They Say Blue, by Jillian Tamaki

I’m in love with They Say Blue, the debut picture by Jillian Tamaki as author, although she’s an award-winning illustrator best known for Skim and This One Summer, with Mariko Tamaki. They Say Blue is an abstract story that reminds me of The Color Kittens, by Margaret Wise Brown, but with fewer kittens, the way that one thing runs into another. “They say blue is the colour of the sky,” the story begins, “which is true today!” And here we see an image of a little girl sitting on a beach. “They say the sea is blue, too. It certainly looks like it from here.” But not everything they say is true, of course, as the girl realizes when she holds water in her hands and “it’s as clear as glass.” Are blue whales blue, she wonders. “I don’t know. I’ve never seen a blue whale…but I don’t need to crack an egg to know it holds an orange yolk inside.” And then the story moves from blue, to orange, to red, and gold. “A field of grass looks like a golden ocean.” And then it’s raining, and there’s a crocus: “Oh! Could purple mean something new?” As cold turns to warm, the girl sheds her winter layers. “I stretch to the sky with my fingers open wide.” And she turns into a tree. Moving through the seasons, changes, and it’s winter again. “All white, up and down. Sometimes I can’t tell the difference between the land and sky.” She is a girl again, curled up, asleep: “Black is the colour of my hair.” And this part, which is my favourite: “My mother parts it every morning, like opening a window,” and the golden light comes in again. The story going on, as the girl and her mother watch crows out the window. “We wonder what they are thinking when they look at us. What they see….” The story’s final image is a red and orange sunset, the crows in flight. “Tiny inkblots on a sea of sky.”

This is a story about change and mutability, the possibilities of becoming, and the blurring of distinctions between one thing and another. It’s about imagination in flight, about the connections inherent between living things, between human beings and our landscapes. About questions, and wondering, and how nothing ever stands still.

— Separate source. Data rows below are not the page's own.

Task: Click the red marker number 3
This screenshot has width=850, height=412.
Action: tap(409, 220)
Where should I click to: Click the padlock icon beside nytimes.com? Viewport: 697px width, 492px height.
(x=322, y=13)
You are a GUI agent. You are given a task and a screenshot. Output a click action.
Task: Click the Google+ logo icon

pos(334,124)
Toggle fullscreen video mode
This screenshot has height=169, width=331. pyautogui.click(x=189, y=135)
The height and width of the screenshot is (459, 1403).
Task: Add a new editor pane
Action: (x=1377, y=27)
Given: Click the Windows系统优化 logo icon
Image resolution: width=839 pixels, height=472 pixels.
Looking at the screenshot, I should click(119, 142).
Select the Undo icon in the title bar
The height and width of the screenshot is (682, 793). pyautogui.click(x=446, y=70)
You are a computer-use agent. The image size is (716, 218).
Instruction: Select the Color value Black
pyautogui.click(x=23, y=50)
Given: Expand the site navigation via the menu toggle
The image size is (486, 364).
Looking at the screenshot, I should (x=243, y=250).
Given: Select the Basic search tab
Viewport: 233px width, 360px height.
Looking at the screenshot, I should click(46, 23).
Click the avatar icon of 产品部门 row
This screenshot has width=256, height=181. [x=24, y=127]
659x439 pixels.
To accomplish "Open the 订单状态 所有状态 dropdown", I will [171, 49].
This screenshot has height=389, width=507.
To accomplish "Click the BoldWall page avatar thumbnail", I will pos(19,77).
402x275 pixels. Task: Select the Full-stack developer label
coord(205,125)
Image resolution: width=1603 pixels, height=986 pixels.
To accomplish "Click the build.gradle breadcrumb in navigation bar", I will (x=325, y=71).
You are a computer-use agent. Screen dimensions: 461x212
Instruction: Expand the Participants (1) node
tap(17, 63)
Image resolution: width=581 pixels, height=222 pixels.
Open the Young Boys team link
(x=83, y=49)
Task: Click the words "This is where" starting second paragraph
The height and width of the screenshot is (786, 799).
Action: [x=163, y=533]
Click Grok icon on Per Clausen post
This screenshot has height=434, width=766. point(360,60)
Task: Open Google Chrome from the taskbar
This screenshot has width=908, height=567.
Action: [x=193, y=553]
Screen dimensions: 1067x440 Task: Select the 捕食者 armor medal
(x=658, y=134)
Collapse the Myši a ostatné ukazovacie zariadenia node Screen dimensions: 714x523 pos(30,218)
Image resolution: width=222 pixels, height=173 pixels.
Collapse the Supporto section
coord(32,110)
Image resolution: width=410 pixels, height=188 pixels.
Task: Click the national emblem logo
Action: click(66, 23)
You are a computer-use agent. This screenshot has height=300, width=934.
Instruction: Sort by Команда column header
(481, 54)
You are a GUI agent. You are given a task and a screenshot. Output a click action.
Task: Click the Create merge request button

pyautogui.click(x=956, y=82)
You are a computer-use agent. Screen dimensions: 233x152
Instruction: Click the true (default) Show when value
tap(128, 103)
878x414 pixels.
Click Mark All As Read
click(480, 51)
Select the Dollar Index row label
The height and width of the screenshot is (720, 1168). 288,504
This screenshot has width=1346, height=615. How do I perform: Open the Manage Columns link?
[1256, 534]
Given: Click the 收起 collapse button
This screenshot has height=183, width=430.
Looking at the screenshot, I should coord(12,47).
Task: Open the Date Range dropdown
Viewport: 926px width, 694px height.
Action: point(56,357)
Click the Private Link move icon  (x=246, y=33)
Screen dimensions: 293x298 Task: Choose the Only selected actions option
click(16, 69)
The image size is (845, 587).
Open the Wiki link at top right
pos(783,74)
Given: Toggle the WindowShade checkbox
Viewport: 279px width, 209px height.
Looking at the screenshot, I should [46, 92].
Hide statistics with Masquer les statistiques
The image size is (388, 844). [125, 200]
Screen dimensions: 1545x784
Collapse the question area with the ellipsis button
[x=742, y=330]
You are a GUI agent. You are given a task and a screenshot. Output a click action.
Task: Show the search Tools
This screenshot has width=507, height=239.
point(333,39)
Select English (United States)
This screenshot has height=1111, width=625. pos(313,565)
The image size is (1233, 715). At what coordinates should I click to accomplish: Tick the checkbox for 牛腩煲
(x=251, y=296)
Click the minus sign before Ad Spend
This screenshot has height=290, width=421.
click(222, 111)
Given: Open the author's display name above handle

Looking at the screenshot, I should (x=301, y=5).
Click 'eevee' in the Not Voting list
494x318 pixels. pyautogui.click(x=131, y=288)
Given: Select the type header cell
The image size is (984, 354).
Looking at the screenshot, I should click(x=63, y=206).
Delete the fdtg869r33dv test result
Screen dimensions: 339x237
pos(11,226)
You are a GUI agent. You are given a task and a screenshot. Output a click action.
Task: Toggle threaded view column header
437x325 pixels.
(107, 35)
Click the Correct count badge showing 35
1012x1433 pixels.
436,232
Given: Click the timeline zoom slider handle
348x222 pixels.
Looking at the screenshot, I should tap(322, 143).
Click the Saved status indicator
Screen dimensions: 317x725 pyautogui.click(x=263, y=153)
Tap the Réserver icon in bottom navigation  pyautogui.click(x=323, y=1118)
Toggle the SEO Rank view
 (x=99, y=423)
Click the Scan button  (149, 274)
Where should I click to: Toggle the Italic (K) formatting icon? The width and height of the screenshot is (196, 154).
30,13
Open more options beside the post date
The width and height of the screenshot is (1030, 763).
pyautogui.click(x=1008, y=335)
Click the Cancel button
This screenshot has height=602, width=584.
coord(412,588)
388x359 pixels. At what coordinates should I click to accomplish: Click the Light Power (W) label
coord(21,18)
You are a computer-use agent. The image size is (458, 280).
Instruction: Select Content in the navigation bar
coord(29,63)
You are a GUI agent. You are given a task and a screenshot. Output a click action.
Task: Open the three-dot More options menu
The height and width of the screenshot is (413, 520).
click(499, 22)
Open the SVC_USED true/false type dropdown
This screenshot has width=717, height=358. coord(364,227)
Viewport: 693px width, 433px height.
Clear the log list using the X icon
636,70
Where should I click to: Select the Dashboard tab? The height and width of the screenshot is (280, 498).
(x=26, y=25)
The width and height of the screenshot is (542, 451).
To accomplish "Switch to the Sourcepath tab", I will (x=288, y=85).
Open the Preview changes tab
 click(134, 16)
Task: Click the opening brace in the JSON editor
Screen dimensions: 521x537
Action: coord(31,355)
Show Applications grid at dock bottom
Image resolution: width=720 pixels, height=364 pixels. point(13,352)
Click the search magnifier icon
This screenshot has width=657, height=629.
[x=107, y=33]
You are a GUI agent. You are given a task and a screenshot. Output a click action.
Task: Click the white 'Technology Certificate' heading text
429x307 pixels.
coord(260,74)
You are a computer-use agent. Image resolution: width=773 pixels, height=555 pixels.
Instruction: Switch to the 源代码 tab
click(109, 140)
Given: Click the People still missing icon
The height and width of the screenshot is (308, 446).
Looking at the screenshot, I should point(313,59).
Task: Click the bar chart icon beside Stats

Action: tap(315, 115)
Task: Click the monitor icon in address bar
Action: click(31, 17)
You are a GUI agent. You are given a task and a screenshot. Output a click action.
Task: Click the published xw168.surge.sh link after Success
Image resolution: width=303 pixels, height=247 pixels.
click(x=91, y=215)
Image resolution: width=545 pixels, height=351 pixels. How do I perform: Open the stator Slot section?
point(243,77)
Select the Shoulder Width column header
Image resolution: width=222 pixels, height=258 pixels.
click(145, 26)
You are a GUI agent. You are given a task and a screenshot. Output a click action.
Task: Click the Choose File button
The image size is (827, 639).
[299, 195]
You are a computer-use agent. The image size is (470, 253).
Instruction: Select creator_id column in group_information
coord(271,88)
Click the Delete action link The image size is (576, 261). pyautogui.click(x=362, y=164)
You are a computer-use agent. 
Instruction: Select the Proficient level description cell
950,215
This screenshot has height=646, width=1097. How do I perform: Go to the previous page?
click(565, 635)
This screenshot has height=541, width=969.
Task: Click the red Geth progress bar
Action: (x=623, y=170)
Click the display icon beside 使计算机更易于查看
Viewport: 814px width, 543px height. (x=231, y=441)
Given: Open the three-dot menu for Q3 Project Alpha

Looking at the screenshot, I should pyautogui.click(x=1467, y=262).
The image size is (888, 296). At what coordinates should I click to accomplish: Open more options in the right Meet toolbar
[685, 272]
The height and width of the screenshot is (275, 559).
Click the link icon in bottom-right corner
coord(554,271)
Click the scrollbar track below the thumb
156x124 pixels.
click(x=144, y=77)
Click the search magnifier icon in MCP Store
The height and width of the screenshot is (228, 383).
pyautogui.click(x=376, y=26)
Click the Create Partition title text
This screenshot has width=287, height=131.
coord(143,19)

And it’s absolutely stunning.

One thought on “They Say Blue, by Jillian Tamaki”

  1. theresa says:

    Kerry, your reviews are the best. I can’t wait to give this book to my granddaughter who turns 4 in July. She loves magpies. And she asked, Do the people on tv see me watching? Which isn’t quite the same question as the child in this book asks with her mum. But it’s the same beautiful imagination at work. And yes to that. Yes.